Wear Tape Gloves. Alpine or backcountry crack climbing usually has long stretches of fairly casual hand jamming. And more often than not, these cracks have sections of sharp, grainy, flakey, or wet rock. The backs of our hands are thin-skinned and soft, with delicate narrow bones running down from each finger — not an ideal surface for smashing against rock and hanging body weight from. Sure you can meticulously and gingerly finesse each hand jam like a carefully set nut placement. But why bother? Taping the backs of your hands makes crack climbing faster, more protected, and insulates the hands from cold and wet rock. These benefits of taping up are obvious and should have you sold on using tape gloves. The only exception to them would be on a sustained thin-hands crack, where you’ll be wishing your hands were narrower. We’ve tasked CAMP athlete Blake Herrington, the human multi-tool, to create a list of other things tape is good for on big rock routes and in the alpine. Most of these can be done by keeping the gloves themselves intact and usable if you lightly wrap your wrists with a few extra inches of tape when you apply your gloves.

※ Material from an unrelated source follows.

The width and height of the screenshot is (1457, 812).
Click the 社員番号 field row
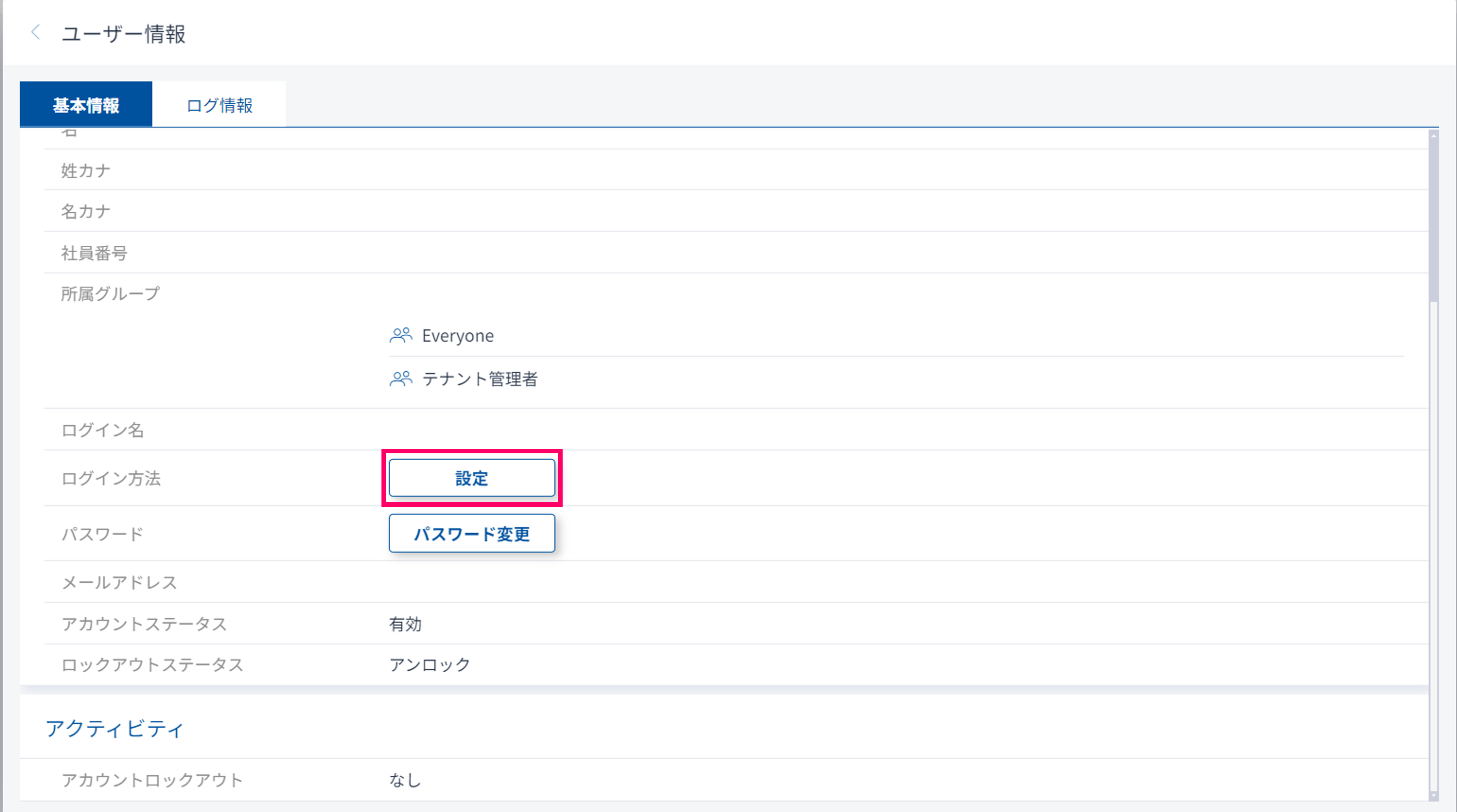[x=94, y=253]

- Tear a piece of tape off your wrist to patch a hole in your jacket or pants.
- Cover a split tip, bleeding cut, or combine tape wraps with a stick or nut tool to splint an injured limb.
- Ready to rappel? Mark the middle of your rope with a single wrap of tape — it won’t jam in a rappel device if there’s one wrap done smoothly.
- If you’re forced to cut your rope, or you simply notice that the ends are beginning to fuzz and fray, wrap the ends tightly in a couple layers of tape.
- If your follower is jugging, pad a sharp edge next to the belay perch by taking off a tape glove, clipping it to a sling, and pinning it between the rope and the rock.
- Athletic tape is flammable. If you find yourself benighted, or simply need help getting a campfire going in damp conditions, light ‘em up!
- In lieu of real toilet paper or snow, you can manage to wipe back there in emergencies with old tape pieces. Just remember to bury, burn, or pack it out.
- After completing the climb in daylight, many times we make descents or rappels in the dark. Reuse some tape from your gloves and secure your headlamp to your helmet by threading tape through the vent holes in your helmet frame. This will reinforce the security of the plastic headlamp clips and prevent a tree branch or wayward rope pull from tearing your headlamp off.
- If you’re rapping over a sharp edge or narrow pinch point, cover the spot in some of your leftover tape glove as you descend.
- If sudden bad weather or non-sendage compels you to rap down from a point which you plan to return to, stash any full-ish water bottles at a belay ledge or on an anchor near your high point or beneath the crux pitch. But wrap the lids in a few layers of tape. It SHOULD then be obvious to other parties that this was cached for future use and not just forgotten.
Rather than endure slow, painful, and insecure hand cracks, a faster, more comfortable, warmer, and more secure option is to cover the back of your hands in climbing tape with basic tape gloves. Just don’t forget about the other uses for all this tape, especially once you’re done moving upward.